If we reduce the dimension p into k < p, though, we force the algorithm to choose k main hidden characteristics that describe the most of the data possible. Then we multiple X_k (m * k) with Y_K (k * n), we get a new A’ that approximates the original A. But in this new A’, the missing values are filled in. This is how recommendation system works (similar to PCA). A general idea of this technique is called bottlenecking, we bottleneck the model so that only principal information comes through. And we end up with the “true” pattern underlying the dataset.
SVD
One of the popular algorithm to factorize matrix into meaningful components is the singular value decomposition algorithm. This method was introduced at length in a previous post on LSD/LSA (laten semantic analysis) for document processing. It is to factorized the utility matrix into a multiplication of user and item matrix: \(A = U \Sigma V^T\)
where U and V are orthogonal matrices, \(\Sigma\) being the diagonal matrix containing the singular values of A. The singular values in \(\Sigma\) are sorted in decreasing order and the number of non zero singular values indicates the rank of matrix A.
from scipy.sparse.linalg import svds
import numpy as np
np.set_printoptions(suppress=True)
# A simple user-item matrix
A = np.array([
[0,1,5,3,4,5],
[1,3,5,4,0,3],
[3,4,2,0,2,1],
[2,2,1,0,2,3]
])
# Perform SVD
U, s, VT = np.linalg.svd(A)
# print("U:\n", U)
# print("S:\n", S)
# print("VT:\n", VT)
# Construct diagonal matrix in SVD
S = np.zeros(A.shape)
for i in range(min(A.shape)):
S[i, i] = s[i]
# Reconstruct Original Matrix
A_reconstructed = np.dot(U, np.dot(S, VT))
print("A (Full SVD):\n", A_reconstructed)
# Perform Truncated SVD
k = 2 # number of singular values to keep
U_k = U[:, :k]
S_k = S[:k, :k]
VT_k = VT[:k, :]
# Reconstruct Matrix using Truncated SVD
A_approx = np.dot(U_k, np.dot(S_k, VT_k))
print("A' (Truncated SVD):\n", A_approx.round(2))
A (Full SVD):
[[0. 1. 5. 3. 4. 5.]
[1. 3. 5. 4. 0. 3.]
[3. 4. 2. 0. 2. 1.]
[2. 2. 1. 0. 2. 3.]]
A' (Truncated SVD):
[[ 0.23 1.69 5.33 3.77 2.38 4.56]
[ 0.73 2. 4.42 2.9 2.19 3.83]
[ 3.11 3.84 1.62 -0.11 1.9 1.64]
[ 1.9 2.56 1.8 0.52 1.51 1.69]]
PCA
PCA also decomposes the matrix into smaller matrices (in this case with eigenvectors). PCA algorithm has been introduced in a previous post.

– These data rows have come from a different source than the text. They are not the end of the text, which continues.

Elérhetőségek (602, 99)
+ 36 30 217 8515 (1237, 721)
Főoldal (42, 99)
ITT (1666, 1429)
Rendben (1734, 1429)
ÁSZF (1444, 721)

from sklearn.decomposition import PCA
from sklearn.preprocessing import StandardScaler
import numpy as np
# Assuming you have a dataset X with n samples and m features
X = np.array([
[0,1,5,3,2,4],
[1,3,5,4,1,2],
[3,4,2,0,0,1],
[2,2,1,0,2,3]
])
# Standardize the features
X = StandardScaler().fit_transform(X)
# Create a PCA object
pca = PCA(n_components=2) # we are reducing the dimension to 2
# Fit and transform the data
X_pca = pca.fit_transform(X)
print("original shape: ", X.shape)
print("transformed shape:", X_pca.shape)
original shape: (4, 6)
transformed shape: (4, 2)
NMF
Non negative matrix factorization is a technique that decomposes a non negative matrix into the product of two non negative matrices: \(V \approx W * H\) with the constraint that V,W,and H does not contain any negative elements. The factorization is performed using an iterative optimization algorithm that minimizes the difference between V and the product of W and H: \(\mid\mid V - WH \mid\mid^2 = \sum (V - WH)^2\). After having the two smaller matrices, we can predict the missing values using matrix multiplication.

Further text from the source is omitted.